» Enunciado 1:
Responda às perguntas abaixo sobre o trecho para leitura.
(a) Quantas mortes pela covid-19 o país já registra?
(b) Quanto cresceu o desmatamento na Amazônia de agosto de 2019 a julho de 2020?
(c) A quem foi enviada a carta dos CEOs de grandes empresas?
» Enunciado 2:
Continue o texto sobre a covid-19 e a política ambiental no Brasil a partir do ponto em que ele termina.

O país já registra quase 115 mil mortes pela covid-19, número que poderia ser menor se houvesse uma maior coordenação das autoridades dos três níveis de governo. Isso não existiu principalmente devido à atitude de Bolsonaro de não dar importância ao problema e pressionar o tempo todo pela reabertura da economia. Há sinais de redução da quantidade de óbitos, mas eles ainda permanecem em nível elevado.
No ambiente, a situação é crítica. De agosto de 2019 a julho de 2020, o desmatamento na Amazônia cresceu 33,3% em relação aos 12 meses anteriores. Empresários e investidores do Brasil e do exterior têm mostrado descontentamento com a política ambiental brasileira, pedindo ao governo que combata as queimadas na floresta, como na carta enviada por CEOs de grandes empresas ao vice-presidente Hamilton Mourão, presidente do Conselho Nacional da Amazônia Legal.

» Entradas de dados salvas:

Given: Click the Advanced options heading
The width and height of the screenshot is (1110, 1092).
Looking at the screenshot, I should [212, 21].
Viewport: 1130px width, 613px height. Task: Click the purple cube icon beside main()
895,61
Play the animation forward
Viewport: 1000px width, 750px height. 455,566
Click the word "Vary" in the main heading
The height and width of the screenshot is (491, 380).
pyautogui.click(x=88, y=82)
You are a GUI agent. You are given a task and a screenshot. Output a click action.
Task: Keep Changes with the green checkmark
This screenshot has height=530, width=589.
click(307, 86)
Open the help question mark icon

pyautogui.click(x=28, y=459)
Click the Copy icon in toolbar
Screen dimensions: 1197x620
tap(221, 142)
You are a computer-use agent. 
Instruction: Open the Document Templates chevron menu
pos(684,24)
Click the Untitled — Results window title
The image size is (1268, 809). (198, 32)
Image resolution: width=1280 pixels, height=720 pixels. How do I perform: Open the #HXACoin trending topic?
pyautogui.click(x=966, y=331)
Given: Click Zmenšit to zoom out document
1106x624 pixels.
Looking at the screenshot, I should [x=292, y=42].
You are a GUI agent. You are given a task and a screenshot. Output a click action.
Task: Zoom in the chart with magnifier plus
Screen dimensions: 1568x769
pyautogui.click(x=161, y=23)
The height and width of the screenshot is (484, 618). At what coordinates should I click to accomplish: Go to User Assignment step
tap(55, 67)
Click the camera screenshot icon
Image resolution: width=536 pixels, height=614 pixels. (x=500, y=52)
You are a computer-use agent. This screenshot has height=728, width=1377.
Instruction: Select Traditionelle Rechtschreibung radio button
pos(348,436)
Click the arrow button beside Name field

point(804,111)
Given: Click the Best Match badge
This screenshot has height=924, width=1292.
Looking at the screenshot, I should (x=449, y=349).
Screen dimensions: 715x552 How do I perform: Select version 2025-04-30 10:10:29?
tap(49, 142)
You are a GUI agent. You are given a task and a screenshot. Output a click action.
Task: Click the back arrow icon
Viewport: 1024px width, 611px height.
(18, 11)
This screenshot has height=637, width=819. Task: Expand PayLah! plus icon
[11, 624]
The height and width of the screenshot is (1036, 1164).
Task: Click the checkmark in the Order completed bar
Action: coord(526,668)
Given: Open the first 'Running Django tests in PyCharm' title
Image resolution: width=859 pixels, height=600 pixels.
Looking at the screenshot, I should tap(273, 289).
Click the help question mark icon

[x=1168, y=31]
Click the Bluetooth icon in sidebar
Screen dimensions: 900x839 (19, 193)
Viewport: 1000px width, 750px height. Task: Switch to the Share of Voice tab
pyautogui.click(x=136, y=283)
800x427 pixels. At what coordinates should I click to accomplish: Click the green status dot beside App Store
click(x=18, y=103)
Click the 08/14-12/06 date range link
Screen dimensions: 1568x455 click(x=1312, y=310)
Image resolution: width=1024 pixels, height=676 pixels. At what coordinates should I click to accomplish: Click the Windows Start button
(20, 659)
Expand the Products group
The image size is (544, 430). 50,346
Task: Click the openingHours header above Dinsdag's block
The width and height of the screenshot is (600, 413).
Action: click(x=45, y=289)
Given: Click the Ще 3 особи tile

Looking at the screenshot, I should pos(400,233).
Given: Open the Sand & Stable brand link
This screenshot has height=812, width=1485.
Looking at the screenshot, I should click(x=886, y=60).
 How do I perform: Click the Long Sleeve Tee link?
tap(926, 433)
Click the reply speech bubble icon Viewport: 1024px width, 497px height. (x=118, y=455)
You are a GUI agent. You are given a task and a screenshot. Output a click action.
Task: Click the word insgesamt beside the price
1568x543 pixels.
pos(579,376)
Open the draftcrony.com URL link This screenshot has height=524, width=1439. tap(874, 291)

» Área de resposta 1:
(a) Quase 115 mil.
(b) Cresceu 33,3% em relação aos 12 meses anteriores.
(c) Ao vice-presidente Hamilton Mourão, presidente do Conselho Nacional da Amazônia Legal.

» Área de resposta 2:
Além dos efeitos desastrosos sobre o ambiente em si, essa política pode afetar as exportações do agronegócio e afastar parte do investimento estrangeiro do país, num quadro em que empresas e fundos exibem preocupação cada vez maior com a sustentabilidade. Há também o risco para acordos comerciais, como o fechado entre o Mercosul e a União Europeia (UE). Na sexta-feira, foi a vez de a chanceler da Alemanha, Angela Merkel, manifestar dúvidas sobre o acerto, dada a situação da Amazônia.
Na visão do governo brasileiro, a Alemanha seria um dos países europeus que teriam uma visão mais favorável ao acordo, que encontra oposição mais forte em nações como a França e a Holanda, por exemplo. Agora, a própria Angela Merkel indicou ter resistências ao tema.
A política externa é outra fonte de problemas. O alinhamento automático de Bolsonaro ao governo de Donald Trump pode ser prejudicial ao país. Se o democrata Joe Biden ganhar as eleições deste ano nos Estados Unidos, o Brasil deverá ter dificuldades no relacionamento com a nova administração americana. A política ambiental brasileira, por exemplo, seria vista com maus olhos por um governo comandado por Biden.
Os conflitos gratuitos com a China também são preocupantes. Entrar em confronto com o principal destino das exportações brasileiras não é obviamente uma estratégia das mais inteligentes.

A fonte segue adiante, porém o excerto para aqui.